Working a company is completely different from higher education research. In a company, you have more frequent deadlines to meet. You need to have a strong sense of purpose in your work. Management skills are essential: you need to manage your time and your efforts. Team working is a daily routine, hence you must feel comfortable with networking and delegating tasks, but also with taking action by yourself. Companies often require proactive people and I realise this is a fundamental skill; you need to detect opportunities, take on challenges and take decisions.

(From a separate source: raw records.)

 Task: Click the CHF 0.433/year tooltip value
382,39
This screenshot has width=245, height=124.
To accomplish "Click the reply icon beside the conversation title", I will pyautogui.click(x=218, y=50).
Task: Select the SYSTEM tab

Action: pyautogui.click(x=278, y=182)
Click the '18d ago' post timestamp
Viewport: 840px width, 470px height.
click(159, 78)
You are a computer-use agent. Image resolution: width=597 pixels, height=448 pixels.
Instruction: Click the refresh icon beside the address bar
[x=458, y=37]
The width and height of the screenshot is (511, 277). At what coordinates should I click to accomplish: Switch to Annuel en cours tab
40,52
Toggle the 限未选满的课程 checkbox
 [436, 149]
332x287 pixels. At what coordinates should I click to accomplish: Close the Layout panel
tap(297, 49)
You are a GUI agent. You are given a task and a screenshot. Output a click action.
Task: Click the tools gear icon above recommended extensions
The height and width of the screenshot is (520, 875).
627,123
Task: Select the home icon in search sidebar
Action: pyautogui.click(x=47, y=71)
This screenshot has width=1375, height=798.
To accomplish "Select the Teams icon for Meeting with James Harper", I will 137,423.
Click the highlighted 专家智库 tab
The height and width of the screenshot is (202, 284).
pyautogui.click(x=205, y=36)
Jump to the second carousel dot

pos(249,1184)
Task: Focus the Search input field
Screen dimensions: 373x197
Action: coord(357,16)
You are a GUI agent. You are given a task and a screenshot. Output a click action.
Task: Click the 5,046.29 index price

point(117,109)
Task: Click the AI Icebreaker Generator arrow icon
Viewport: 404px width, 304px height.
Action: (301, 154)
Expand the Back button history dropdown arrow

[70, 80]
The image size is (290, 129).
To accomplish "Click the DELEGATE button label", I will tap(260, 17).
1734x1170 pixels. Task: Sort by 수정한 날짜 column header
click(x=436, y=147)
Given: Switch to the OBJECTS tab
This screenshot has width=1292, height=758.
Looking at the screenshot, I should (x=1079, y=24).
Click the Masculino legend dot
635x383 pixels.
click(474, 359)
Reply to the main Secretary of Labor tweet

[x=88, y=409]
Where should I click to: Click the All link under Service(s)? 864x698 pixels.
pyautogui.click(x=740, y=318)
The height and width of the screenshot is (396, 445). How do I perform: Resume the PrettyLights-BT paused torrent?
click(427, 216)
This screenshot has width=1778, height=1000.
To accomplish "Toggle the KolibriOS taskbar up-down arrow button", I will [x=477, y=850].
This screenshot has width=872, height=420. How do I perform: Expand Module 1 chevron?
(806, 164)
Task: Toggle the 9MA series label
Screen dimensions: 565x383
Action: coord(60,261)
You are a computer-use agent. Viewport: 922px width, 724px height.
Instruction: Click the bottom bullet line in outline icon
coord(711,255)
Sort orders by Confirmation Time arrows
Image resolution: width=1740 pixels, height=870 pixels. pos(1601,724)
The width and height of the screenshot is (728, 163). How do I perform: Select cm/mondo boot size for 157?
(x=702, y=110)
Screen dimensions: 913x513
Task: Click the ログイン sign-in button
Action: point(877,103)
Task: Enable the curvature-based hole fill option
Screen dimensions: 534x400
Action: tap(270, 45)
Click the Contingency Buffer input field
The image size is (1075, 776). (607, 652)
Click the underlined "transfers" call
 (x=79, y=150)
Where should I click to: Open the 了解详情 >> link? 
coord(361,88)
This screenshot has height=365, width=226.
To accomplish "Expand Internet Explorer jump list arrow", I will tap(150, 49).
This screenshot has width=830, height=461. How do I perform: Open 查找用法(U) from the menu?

Besides, in a private company you need commercial awareness; all your work has an economic impact on your company!

Competencies old and new

Most of the competencies I acquired during my university career help me a lot in my daily work. Since I am a taxonomist, I have highly developed attention to detail. This is one of my strong points, which I apply in every situation. In research careers you usually learn to manage your time in order to meet deadlines, which is an indispensable skill. I’ve found that the ability to organise information efficiently is highly appreciated, as well as problem-solving, thinking logically, and speaking and writing fluently, among other skills.

During my years at Cytognos I have used all these skills, but I have also gained some additional competencies. As a botanist in higher education, research was an individual activity. Here I have learned to work in a team, which means taking responsibility and also delegating. I have also improved my presentation skills; at my company, we make presentations almost every day, to customers, collaborators, or internal presentations…. I have acquired strong skills in representing the company in different contexts and I have lost my stage fright. 

Reflecting on my career path

Nowadays, I feel really comfortable in my job. Of course, it was a hard decision and I felt disappointed about giving up research. In fact, I did not give up completely; I still collaborate with my former research group, when I can devote time to it. However, I know that I took the right decision at the time. Sometimes I miss some aspects of my previous life (mainly field trips) but my job has given me a different point of view. Now I realise that there is not just one way to fulfil your career expectations 

Suggestions and advice

Research in higher education is fascinating, but do not be afraid to start a new career if your opportunities are closing. Unluckily, there is not a place for all of us in higher education, but your skills will be highly appreciated in NGOs, private companies and other organisations.